Tuesday, 28 February 2017




Like several of my fellow Musers, I traveled to Ottawa last week for the Museum Studies getaway. Every time I visit the capital I'm reminded of how different a city it is from Toronto. The size, the people, the overall vibe, it is all reflected in the material culture present in Ottawa museums.
Many of us broke away from the group and explored museums on our own like the Bytown Museum and the Canada Aviation and Space Museum, but we also had two days of presentations and tours from alumni and professionals at the Canadian Museum of History and the National Gallery of Canada.

Both sets of talks brought up great points about how the public perceives collections and interactivity. Our group was lucky enough at the CMH to get a behind-the-scenes tour of the new Canadian History Hall that is reopening this year in honour of Canada 150. For those of you who don't remember the old one, it was an immersive recreation of many buildings and monuments that represented different points in Canadian history.

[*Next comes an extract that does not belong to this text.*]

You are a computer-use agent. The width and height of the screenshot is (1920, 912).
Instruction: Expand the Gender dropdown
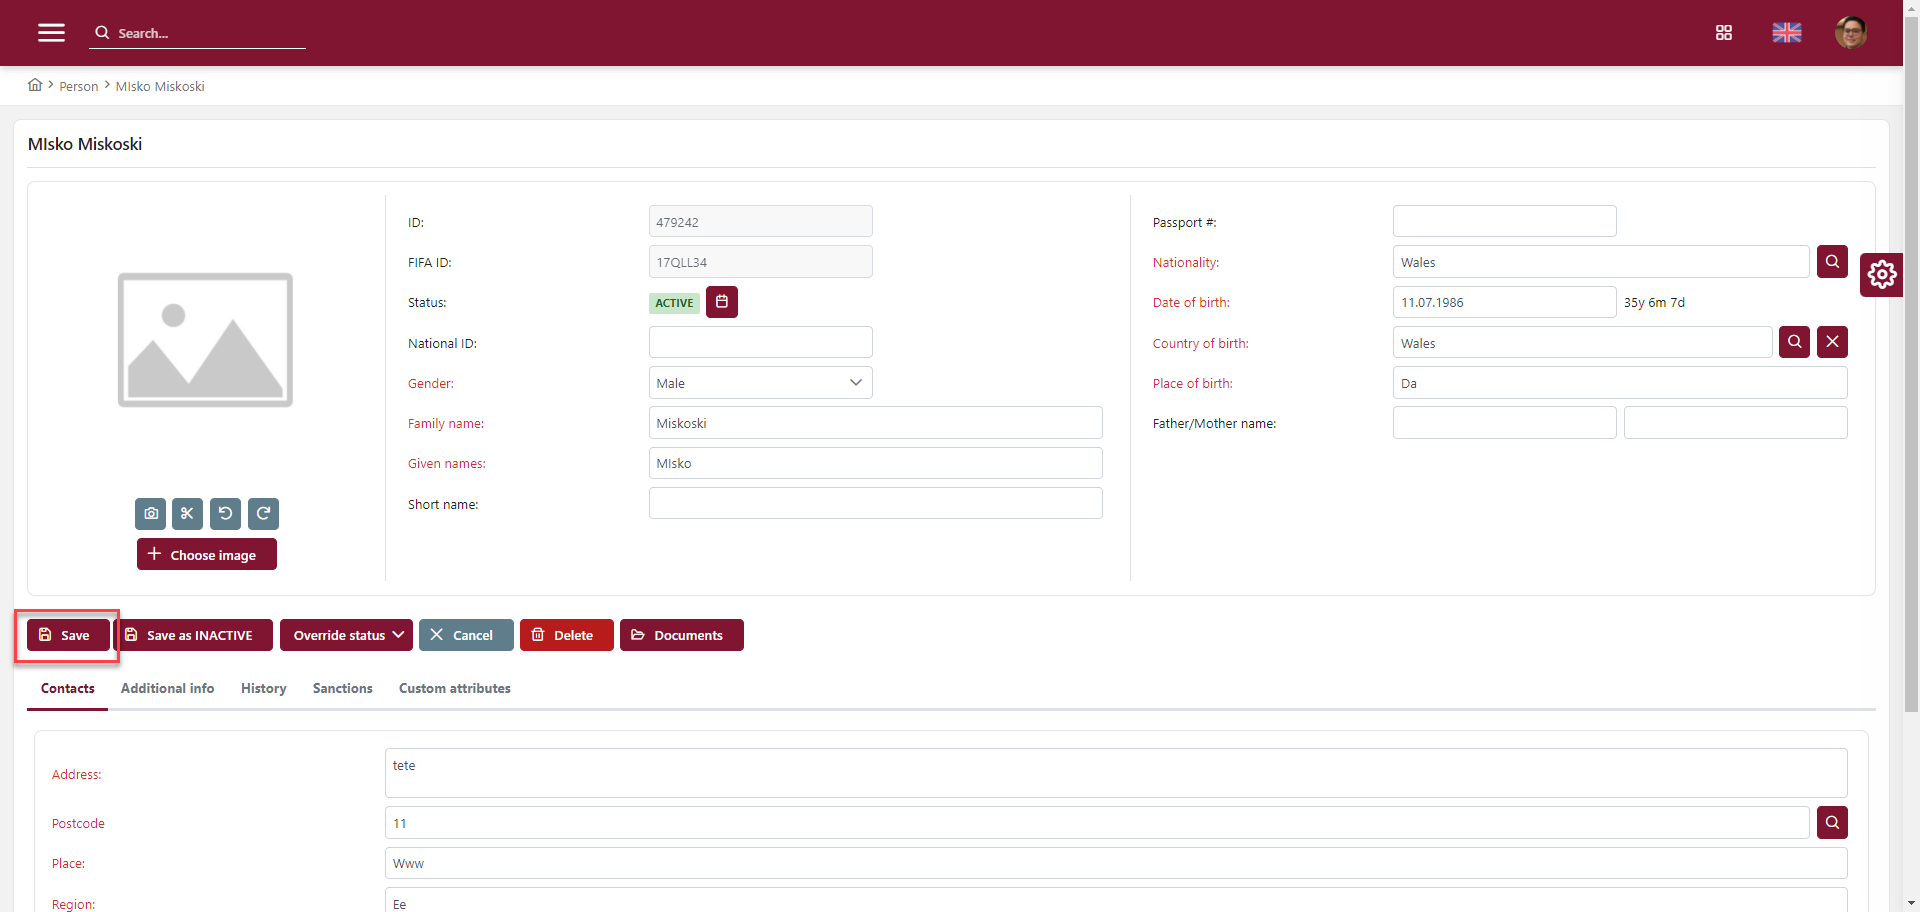pos(760,383)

People loved, loved that gallery because it was like stepping back in time:

The new gallery doesn't seem to be quite as immersive by design, but I was very excited when I heard that the history represented would be more expansive and more inclusive of Indigenous and minority cultures that played an irreplaceable role in Canada's evolution. Here is a look at the new gallery under construction as reported by the CBC:

What fascinated me most about the differences between the old and new Canadian History Halls was the public's perception of what was on display. We were told that the public had on more than one occasion lauded the interactive displays in the original gallery, and if the CMH were to carry one element over to the new one, it should be that feature. We were then told that there was not a single thing in the first gallery that was interactive, but many people perceived it to be that way. I still can't quite wrap my head around that. Is it something about the immersive nature of historical recreations? Is this sense of participation rooted in the imaginations of guests that were inspired by their surroundings? And most relevant to this column, is it possible to interact with objects in a collection if we cannot touch them?

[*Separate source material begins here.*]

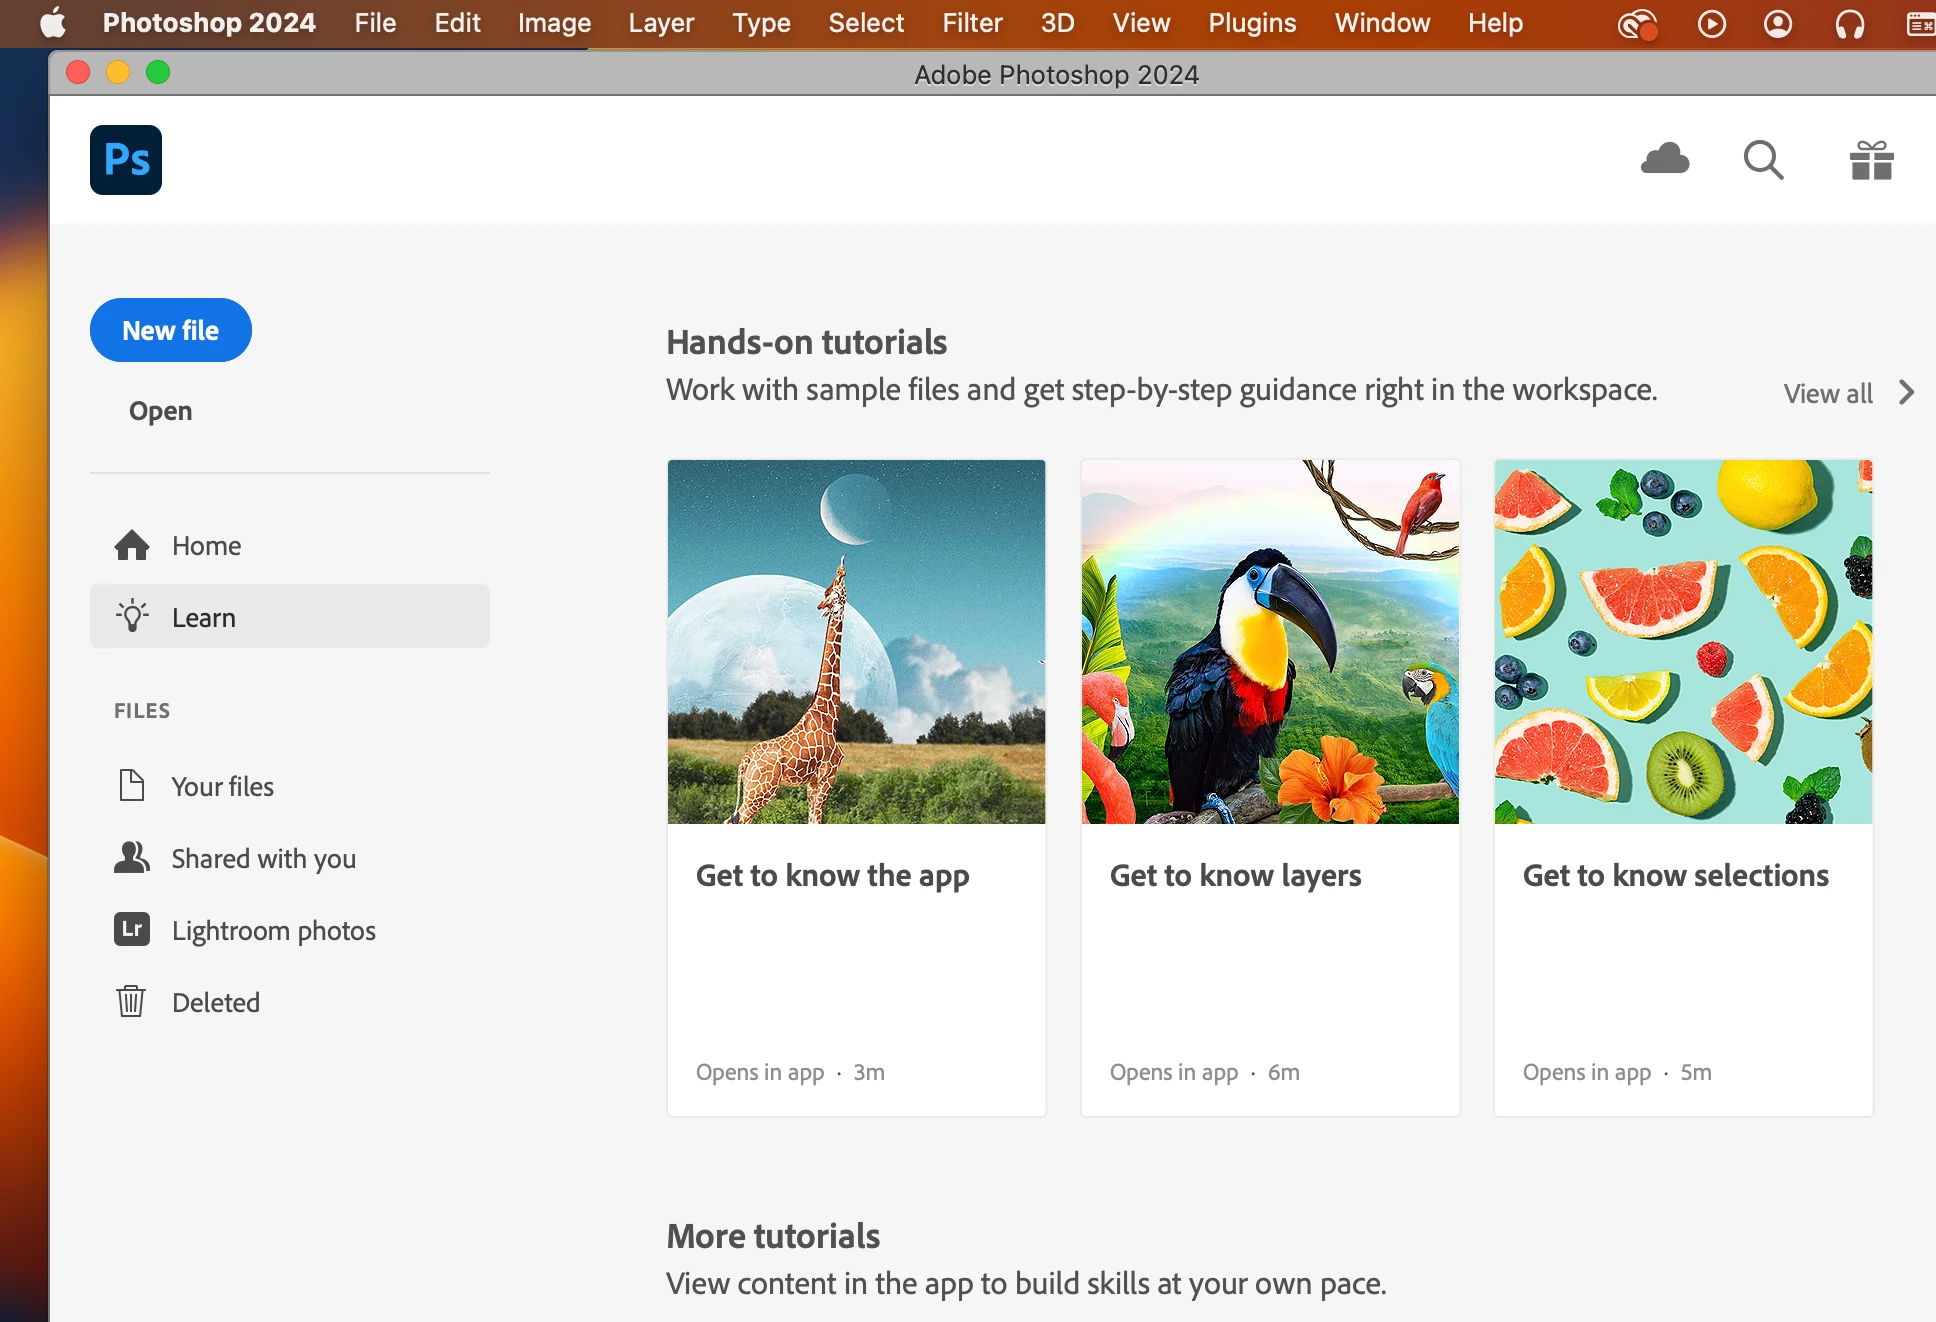Open the cloud storage status icon
This screenshot has height=1322, width=1936.
pos(1665,160)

I felt like the answer to that last question was given to me the next day at the National Gallery. We were given a tour of the special exhibition celebrating the work of famed Indigenous artist Alex Janvier. Here is an example of just one of his works:

It's hard to see the breathtaking level of detail present in each painting, but what is still visible is the aesthetic of the swirling colours and the dream-like visage of the recurring motifs of dehumanization, death and life intertwined, and devastating loss. This was a collection that had many of us leaving the exhibition with tight chests and an uncomfortable sense of empathy and guilt. It was a solid, tangible collection that we could not touch or manipulate in any way, but we interacted with it all the same. One particularly beautiful yet brutal painting even had our tour guide warning us that that section of the gallery was a trigger space.

You can get the exhibition catalogue in English here, and in French here, but I strongly urge anyone in the area to visit the National Gallery and see how brilliantly they have displayed Janvier's personal narratives. What so often can happen with these types of collections is that they are used as tools of political bias, for both the right and the left. Janvier certainly doesn't eschew politics, but he consistently breaks them down and brings his audience back to the personal narratives of those who have been dehumanized by their oppressors and by their so-called saviours.

The trip was enlightening in many ways, from the time spent bonding with our like-minded peers to the solid advice given by alumni who were once in our shoes. I think what will stay with me most are the surges of emotion that swelled up in me when I least expected it. Collections can transport us, move us, challenge us. They don't have to be accessible or open in every way to do so. I was quite happy to enjoy other people's vision of Canada and Alex Janvier. It made me more cognizant of my own preferences and interpretive eye. That's a gift I will most likely carry with me into my future career, and I don't think I'm alone in saying that.